# Concrete Piers for Decking....



## exigetastic (16 Mar 2008)

I am putting in a 16'x16' deck outside the back door, and the ground is not exactly what you'd call level, so I put my thinking cap on and thought it would be a good idea to create neat concrete piers using drainpipe....

To back up my idea I did a bit of googling and came across this Concrete Piers

I wonder if anyone on here has used a similar approach in the past?


Ta

Si


----------



## Rich (16 Mar 2008)

Hi Si, I'm no builder, but if I were you I would think of using 100mm soil pipes as moulds, drain pipes are only about 70mm i/d, or better still make some shuttering out of ply, after all the wider the pier the less depth you have to go down if you see what I mean, It's all about mass, I think?
Rich.


----------



## chippy1970 (16 Mar 2008)

I tend to use concrete gravel boards the 300 x 1800 ones, just bed them on sand and cement then lay your decking joists across them use them like sleeper walls in a house.


----------



## exigetastic (16 Mar 2008)

Rich":jel3v2vc said:


> Hi Si, I'm no builder, but if I were you I would think of using 100mm soil pipes as moulds, drain pipes are only about 70mm i/d, or better still make some shuttering out of ply, after all the wider the pier the less depth you have to go down if you see what I mean, It's all about mass, I think?
> Rich.



Good spot I was planning on using soil pipe.

The lie of the land means I can only use 4x2's without a massive amount of digging and the associated soil disposal (skip lorries can't get to my house  )

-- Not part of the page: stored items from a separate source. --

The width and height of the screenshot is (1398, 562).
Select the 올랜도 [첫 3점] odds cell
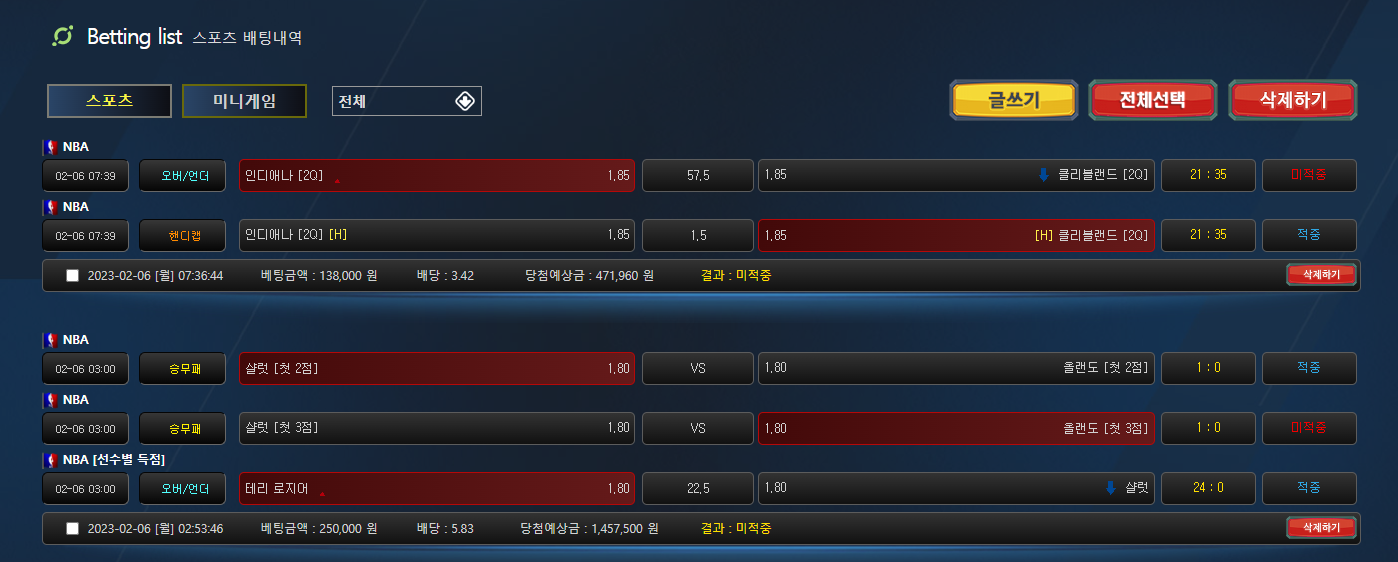[x=956, y=428]
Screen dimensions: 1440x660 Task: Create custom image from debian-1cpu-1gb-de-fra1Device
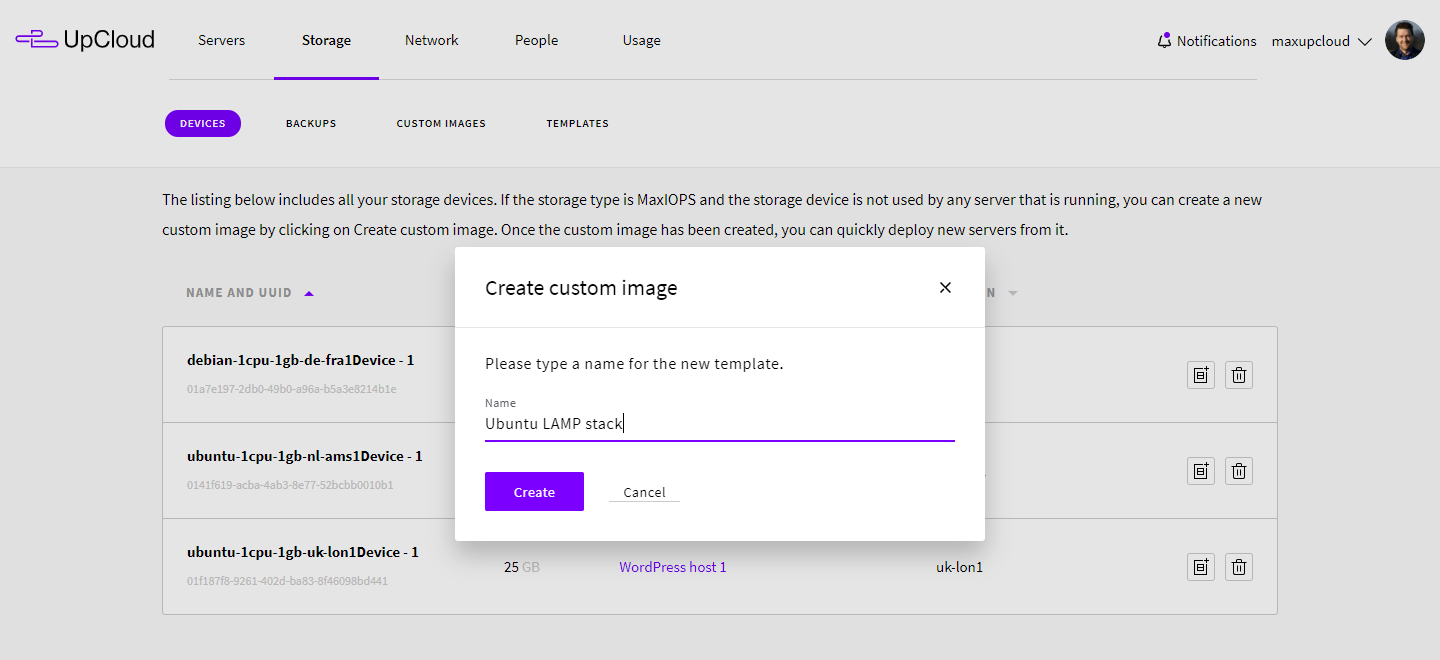(1200, 375)
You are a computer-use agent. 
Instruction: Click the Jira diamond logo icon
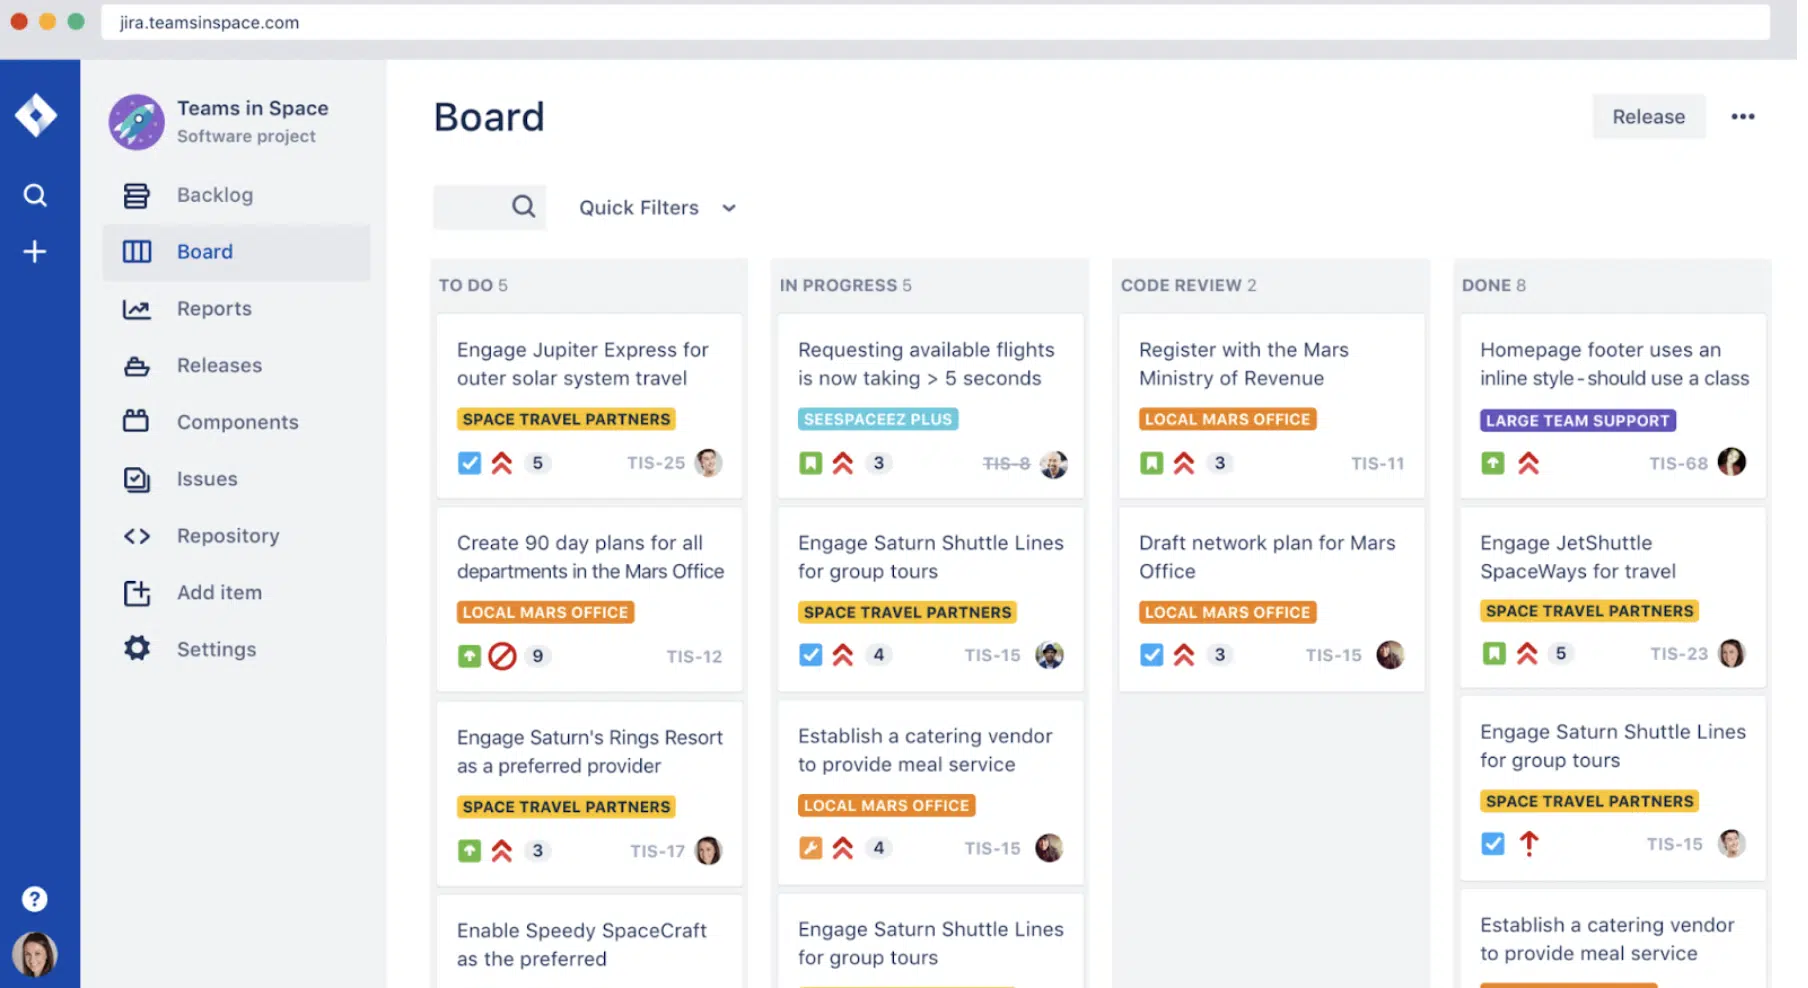[x=36, y=115]
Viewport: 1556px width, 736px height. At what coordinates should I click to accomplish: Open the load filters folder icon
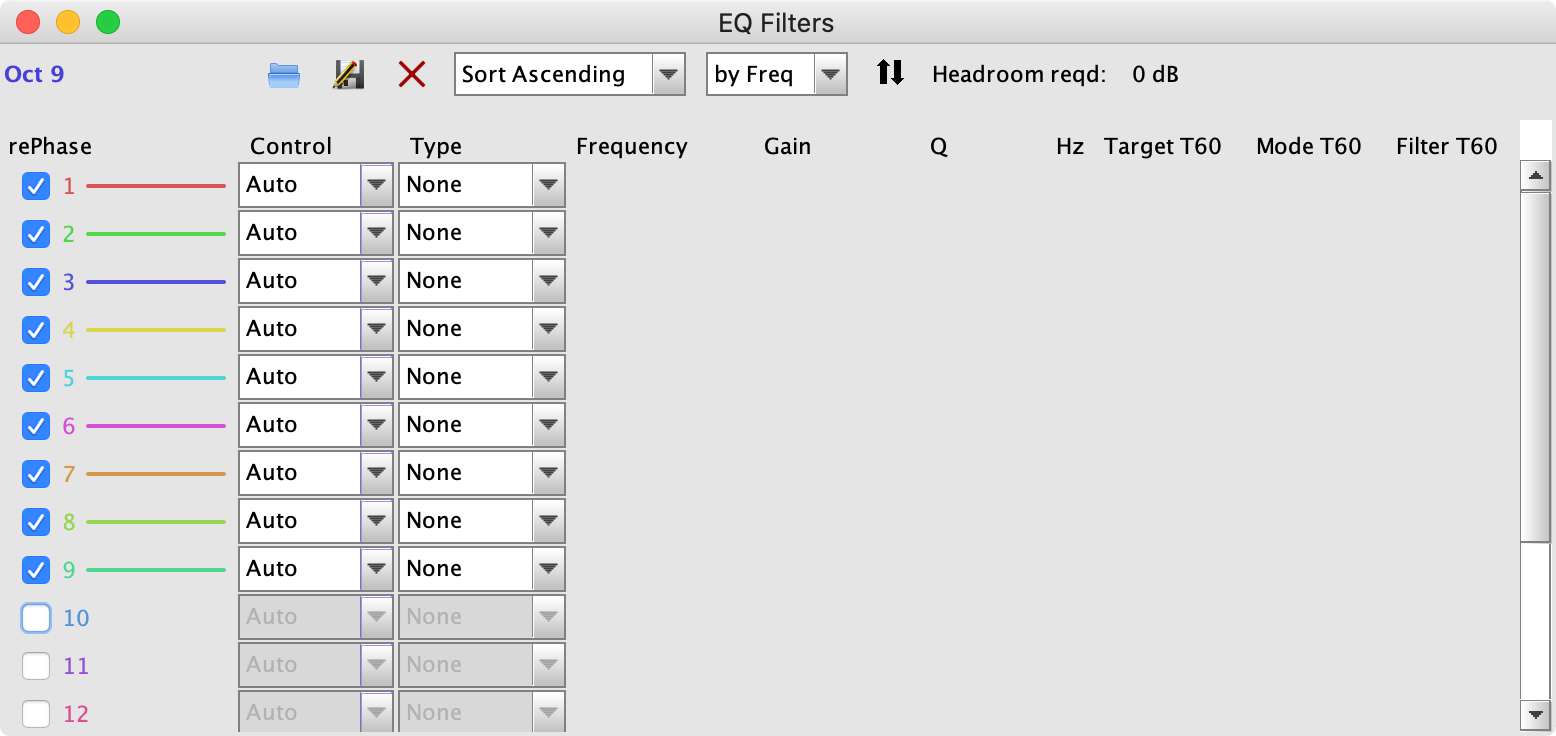click(284, 75)
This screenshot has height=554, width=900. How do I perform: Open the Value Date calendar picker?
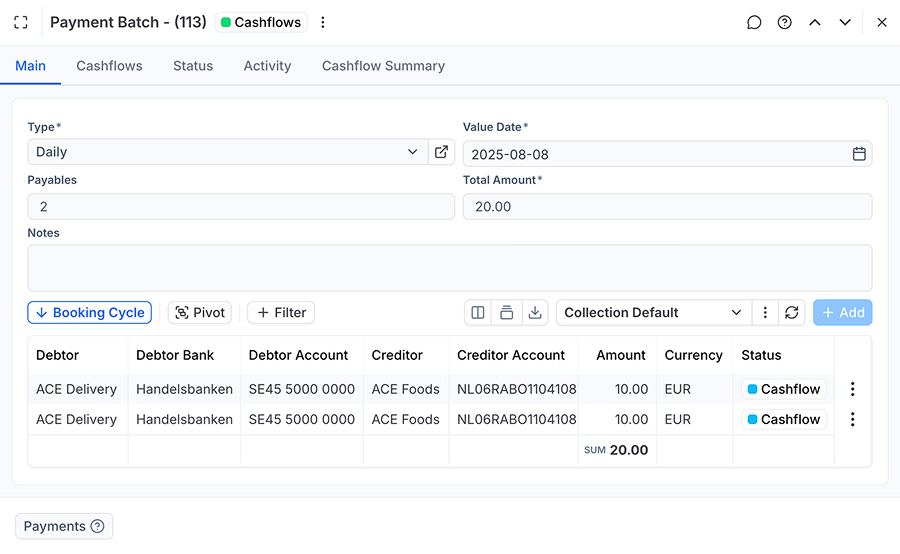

So I'm looking at 50ish supports ( at 1.2m centres) so will be a lot of shuttering and leveling  The pipe solution would reduce this somewhat.

Si


----------



## harryc (16 Mar 2008)

Hi there Si

I put up a 35X12ft deck last year with the garden 4ft below the dpm.
I used engineered blocks onto which the the posts rested. I also attached the posts into the engineered blocks via some metal deck post fixings from screwfix and then attached the cross beams.
Fairly simple!

Harry


----------



## dennis (16 Mar 2008)

Si

Even with 4inch pipes you would need to dig down to solid ground it
would probably be easier to drive in 4inch square pointed posts

dennis


----------



## StevieB (17 Mar 2008)

Another option is to get some 2' x 4' concrete paving slabs - the big 2" thick jobbies beloved by the council. Jewsons stock them and they are fairly cheap. Level one of those and just sit your 4" by 4" post on it. Worked for me on the last deck I constructed. Dont worry too much about getting them all level with each other, make your 4" by 4" support posts over length by 6" and trim to the correct height when you fit your cross members. Much easier than digging holes, cutting pipe and mixing concrete IMHO. Exactly the same principal as the concrete piers you can buy from the decking centres but far cheaper.

Steve.


----------



## Karl (17 Mar 2008)

Si

What I do is to make a concrete footing 12" square, and as deep as it needs to be. Then set half a concrete block into it (before the footing has set, obviously). Each block can be levelled with its neighbours in its footing. Your joists can then rest on these concrete blocks, and the job will last for years. You can fix to the footing too if you wish, but it isn't always necessary.

It does take a little time, but it makes for a really sturdy job.

Cheers

Karl


----------